EXTRACTED RECORDS Start Marker
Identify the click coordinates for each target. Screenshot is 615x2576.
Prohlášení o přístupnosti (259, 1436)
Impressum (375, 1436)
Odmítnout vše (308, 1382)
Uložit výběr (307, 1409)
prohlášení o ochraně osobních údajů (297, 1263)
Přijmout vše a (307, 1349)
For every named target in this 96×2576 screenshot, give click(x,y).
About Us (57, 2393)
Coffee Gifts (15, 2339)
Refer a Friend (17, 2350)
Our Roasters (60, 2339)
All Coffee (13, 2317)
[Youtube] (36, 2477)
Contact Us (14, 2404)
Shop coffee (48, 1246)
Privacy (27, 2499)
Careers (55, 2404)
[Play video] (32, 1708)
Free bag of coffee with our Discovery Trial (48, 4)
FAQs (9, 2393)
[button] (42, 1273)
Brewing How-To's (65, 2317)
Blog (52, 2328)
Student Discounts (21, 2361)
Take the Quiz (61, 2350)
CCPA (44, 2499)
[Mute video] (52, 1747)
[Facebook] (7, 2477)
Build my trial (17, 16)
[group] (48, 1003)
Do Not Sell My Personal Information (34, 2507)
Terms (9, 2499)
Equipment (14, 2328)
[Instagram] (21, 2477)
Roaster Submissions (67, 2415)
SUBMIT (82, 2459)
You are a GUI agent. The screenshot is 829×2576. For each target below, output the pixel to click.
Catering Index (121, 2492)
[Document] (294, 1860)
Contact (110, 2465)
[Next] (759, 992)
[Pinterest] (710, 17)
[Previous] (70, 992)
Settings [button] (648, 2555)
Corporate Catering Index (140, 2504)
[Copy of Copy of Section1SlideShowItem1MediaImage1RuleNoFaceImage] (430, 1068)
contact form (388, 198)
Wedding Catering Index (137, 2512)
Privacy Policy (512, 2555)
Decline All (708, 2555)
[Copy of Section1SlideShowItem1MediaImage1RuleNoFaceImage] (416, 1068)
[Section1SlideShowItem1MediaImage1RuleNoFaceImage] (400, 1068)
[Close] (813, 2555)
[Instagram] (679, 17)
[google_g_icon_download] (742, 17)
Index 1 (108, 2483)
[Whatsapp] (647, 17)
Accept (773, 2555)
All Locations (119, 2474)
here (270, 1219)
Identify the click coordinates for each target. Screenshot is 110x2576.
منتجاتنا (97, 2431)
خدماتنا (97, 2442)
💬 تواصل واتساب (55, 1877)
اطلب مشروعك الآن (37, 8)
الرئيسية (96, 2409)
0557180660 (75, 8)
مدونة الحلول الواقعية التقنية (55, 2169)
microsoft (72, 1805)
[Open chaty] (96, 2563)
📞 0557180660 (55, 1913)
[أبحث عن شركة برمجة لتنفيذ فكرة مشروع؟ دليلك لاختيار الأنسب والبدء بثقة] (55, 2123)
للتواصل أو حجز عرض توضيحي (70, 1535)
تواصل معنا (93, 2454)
EXTRACTED RECORDS End Marker
(TASK REQUIREMENTS):
Among the entries above, the line containing "Equipment (14, 2328)", the line containing "خدماتنا (97, 2442)", and all lines between them are to be restated word for word; nothing else belongs in the reply.

(WRITTEN RESPONSE):
Equipment (14, 2328)
[Instagram] (21, 2477)
Roaster Submissions (67, 2415)
SUBMIT (82, 2459)
You are a GUI agent. The screenshot is 829×2576. For each target below, output the pixel to click.
Catering Index (121, 2492)
[Document] (294, 1860)
Contact (110, 2465)
[Next] (759, 992)
[Pinterest] (710, 17)
[Previous] (70, 992)
Settings [button] (648, 2555)
Corporate Catering Index (140, 2504)
[Copy of Copy of Section1SlideShowItem1MediaImage1RuleNoFaceImage] (430, 1068)
contact form (388, 198)
Wedding Catering Index (137, 2512)
Privacy Policy (512, 2555)
Decline All (708, 2555)
[Copy of Section1SlideShowItem1MediaImage1RuleNoFaceImage] (416, 1068)
[Section1SlideShowItem1MediaImage1RuleNoFaceImage] (400, 1068)
[Close] (813, 2555)
[Instagram] (679, 17)
[google_g_icon_download] (742, 17)
Index 1 (108, 2483)
[Whatsapp] (647, 17)
Accept (773, 2555)
All Locations (119, 2474)
here (270, 1219)
Identify the click coordinates for each target. Screenshot is 110x2576.
منتجاتنا (97, 2431)
خدماتنا (97, 2442)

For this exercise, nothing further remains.